PROBLEM REQUIREMENTS »
Nothing but the lines from the top of the following entries through the line with "About Us (37, 230)" should be printed, exactly as they are.

(Source records)
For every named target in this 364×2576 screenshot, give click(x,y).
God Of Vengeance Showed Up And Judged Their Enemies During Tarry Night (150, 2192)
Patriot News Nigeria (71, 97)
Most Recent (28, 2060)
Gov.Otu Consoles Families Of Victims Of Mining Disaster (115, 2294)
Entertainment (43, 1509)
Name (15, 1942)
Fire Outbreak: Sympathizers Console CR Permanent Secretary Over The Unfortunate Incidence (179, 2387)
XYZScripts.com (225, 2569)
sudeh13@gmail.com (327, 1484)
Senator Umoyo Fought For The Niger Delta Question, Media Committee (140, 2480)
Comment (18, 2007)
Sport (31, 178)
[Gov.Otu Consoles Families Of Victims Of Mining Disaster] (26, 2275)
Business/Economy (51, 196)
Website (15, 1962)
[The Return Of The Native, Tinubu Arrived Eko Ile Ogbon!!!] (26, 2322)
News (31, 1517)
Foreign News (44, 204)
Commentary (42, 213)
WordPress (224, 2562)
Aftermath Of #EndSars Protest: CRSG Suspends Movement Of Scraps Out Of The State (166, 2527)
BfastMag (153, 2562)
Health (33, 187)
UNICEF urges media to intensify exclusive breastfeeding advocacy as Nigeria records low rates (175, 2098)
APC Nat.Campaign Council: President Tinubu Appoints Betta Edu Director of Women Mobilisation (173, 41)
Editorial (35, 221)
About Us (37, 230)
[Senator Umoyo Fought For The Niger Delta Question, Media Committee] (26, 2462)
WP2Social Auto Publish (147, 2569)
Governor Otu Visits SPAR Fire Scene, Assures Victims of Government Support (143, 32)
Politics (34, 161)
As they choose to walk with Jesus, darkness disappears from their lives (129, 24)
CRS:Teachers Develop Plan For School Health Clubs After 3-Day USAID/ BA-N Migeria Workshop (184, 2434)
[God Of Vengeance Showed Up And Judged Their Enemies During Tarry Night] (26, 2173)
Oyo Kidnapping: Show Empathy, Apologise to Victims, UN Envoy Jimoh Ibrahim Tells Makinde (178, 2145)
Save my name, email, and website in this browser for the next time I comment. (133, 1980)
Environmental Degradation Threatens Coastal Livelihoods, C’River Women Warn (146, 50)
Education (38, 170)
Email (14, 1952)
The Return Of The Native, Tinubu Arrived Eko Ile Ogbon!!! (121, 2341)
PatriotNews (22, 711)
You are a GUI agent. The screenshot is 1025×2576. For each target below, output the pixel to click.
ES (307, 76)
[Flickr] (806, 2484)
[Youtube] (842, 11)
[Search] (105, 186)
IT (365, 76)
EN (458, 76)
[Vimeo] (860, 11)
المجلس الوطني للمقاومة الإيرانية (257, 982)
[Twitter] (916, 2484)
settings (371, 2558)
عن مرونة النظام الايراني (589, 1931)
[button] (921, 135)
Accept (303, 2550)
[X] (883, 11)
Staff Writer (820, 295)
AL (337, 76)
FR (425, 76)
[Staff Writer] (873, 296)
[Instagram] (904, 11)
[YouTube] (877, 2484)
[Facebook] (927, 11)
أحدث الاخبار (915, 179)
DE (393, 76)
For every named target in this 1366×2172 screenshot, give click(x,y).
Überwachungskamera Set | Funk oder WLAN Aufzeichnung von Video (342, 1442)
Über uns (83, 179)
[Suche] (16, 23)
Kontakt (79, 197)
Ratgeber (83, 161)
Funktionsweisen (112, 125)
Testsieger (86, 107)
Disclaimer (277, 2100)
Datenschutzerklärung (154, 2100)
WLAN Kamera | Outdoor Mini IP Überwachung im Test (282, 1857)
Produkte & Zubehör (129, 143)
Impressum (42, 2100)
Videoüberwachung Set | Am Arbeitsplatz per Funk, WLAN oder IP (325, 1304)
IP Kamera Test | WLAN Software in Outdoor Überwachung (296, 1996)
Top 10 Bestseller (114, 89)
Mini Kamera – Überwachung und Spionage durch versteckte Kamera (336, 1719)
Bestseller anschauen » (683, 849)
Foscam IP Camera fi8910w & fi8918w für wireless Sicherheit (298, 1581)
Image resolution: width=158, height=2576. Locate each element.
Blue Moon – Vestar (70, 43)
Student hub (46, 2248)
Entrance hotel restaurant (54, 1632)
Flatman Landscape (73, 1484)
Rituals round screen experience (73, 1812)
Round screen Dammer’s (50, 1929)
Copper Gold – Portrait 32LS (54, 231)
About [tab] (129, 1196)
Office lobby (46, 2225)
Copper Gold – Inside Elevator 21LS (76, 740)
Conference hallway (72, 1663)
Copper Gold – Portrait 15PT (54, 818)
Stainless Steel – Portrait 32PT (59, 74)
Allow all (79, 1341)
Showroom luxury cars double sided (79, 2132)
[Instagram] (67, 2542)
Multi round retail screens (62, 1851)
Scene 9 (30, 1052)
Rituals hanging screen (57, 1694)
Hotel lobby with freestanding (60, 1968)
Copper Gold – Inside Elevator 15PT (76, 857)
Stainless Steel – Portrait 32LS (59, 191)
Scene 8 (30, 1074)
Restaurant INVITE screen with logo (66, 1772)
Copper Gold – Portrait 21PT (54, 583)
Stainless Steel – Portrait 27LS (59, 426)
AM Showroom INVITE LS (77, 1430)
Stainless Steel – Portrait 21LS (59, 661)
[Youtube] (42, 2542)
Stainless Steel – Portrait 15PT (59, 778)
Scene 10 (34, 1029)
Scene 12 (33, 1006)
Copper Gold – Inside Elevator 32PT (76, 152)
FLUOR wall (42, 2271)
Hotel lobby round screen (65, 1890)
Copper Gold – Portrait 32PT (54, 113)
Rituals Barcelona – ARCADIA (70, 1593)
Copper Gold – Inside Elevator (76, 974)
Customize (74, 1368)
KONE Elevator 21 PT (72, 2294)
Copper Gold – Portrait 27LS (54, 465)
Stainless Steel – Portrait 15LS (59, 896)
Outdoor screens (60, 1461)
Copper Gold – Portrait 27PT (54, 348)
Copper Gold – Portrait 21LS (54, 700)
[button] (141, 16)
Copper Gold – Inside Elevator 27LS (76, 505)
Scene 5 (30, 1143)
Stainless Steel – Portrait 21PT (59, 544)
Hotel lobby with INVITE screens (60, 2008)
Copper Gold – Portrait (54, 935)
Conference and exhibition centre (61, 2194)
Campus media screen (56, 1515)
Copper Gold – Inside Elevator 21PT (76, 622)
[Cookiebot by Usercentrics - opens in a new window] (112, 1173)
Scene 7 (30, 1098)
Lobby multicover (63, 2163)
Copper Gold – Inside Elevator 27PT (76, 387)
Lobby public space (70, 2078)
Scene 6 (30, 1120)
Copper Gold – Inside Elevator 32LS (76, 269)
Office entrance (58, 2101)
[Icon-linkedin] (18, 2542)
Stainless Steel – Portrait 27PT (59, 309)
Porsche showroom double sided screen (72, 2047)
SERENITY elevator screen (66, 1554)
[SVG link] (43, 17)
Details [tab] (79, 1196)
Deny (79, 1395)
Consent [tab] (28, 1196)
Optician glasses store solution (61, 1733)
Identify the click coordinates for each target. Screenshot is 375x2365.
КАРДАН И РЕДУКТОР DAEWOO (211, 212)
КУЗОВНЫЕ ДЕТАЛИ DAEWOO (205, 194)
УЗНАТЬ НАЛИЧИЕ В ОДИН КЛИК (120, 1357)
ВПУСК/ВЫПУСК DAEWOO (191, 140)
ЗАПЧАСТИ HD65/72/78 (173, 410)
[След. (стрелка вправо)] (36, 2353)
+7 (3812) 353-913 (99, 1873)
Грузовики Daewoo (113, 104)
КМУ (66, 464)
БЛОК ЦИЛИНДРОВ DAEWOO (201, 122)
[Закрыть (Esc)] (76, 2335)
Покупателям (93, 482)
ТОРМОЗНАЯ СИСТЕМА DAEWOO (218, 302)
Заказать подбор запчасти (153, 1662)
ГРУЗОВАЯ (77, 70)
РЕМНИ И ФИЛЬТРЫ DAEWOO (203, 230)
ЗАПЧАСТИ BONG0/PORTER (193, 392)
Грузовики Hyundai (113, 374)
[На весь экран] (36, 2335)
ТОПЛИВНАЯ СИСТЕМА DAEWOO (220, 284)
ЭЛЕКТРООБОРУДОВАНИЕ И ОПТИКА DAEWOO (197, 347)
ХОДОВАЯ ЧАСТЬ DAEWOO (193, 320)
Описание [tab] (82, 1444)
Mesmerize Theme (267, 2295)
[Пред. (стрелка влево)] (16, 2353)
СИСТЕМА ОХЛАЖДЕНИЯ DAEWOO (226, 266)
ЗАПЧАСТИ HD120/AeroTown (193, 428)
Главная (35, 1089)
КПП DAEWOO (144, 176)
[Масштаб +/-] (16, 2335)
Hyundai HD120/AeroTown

SOLUTION BELOW »
For every named target in this 364×2576 screenshot, give click(x,y).
God Of Vengeance Showed Up And Judged Their Enemies During Tarry Night (150, 2192)
Patriot News Nigeria (71, 97)
Most Recent (28, 2060)
Gov.Otu Consoles Families Of Victims Of Mining Disaster (115, 2294)
Entertainment (43, 1509)
Name (15, 1942)
Fire Outbreak: Sympathizers Console CR Permanent Secretary Over The Unfortunate Incidence (179, 2387)
XYZScripts.com (225, 2569)
sudeh13@gmail.com (327, 1484)
Senator Umoyo Fought For The Niger Delta Question, Media Committee (140, 2480)
Comment (18, 2007)
Sport (31, 178)
[Gov.Otu Consoles Families Of Victims Of Mining Disaster] (26, 2275)
Business/Economy (51, 196)
Website (15, 1962)
[The Return Of The Native, Tinubu Arrived Eko Ile Ogbon!!!] (26, 2322)
News (31, 1517)
Foreign News (44, 204)
Commentary (42, 213)
WordPress (224, 2562)
Aftermath Of #EndSars Protest: CRSG Suspends Movement Of Scraps Out Of The State (166, 2527)
BfastMag (153, 2562)
Health (33, 187)
UNICEF urges media to intensify exclusive breastfeeding advocacy as Nigeria records low rates (175, 2098)
APC Nat.Campaign Council: President Tinubu Appoints Betta Edu Director of Women Mobilisation (173, 41)
Editorial (35, 221)
About Us (37, 230)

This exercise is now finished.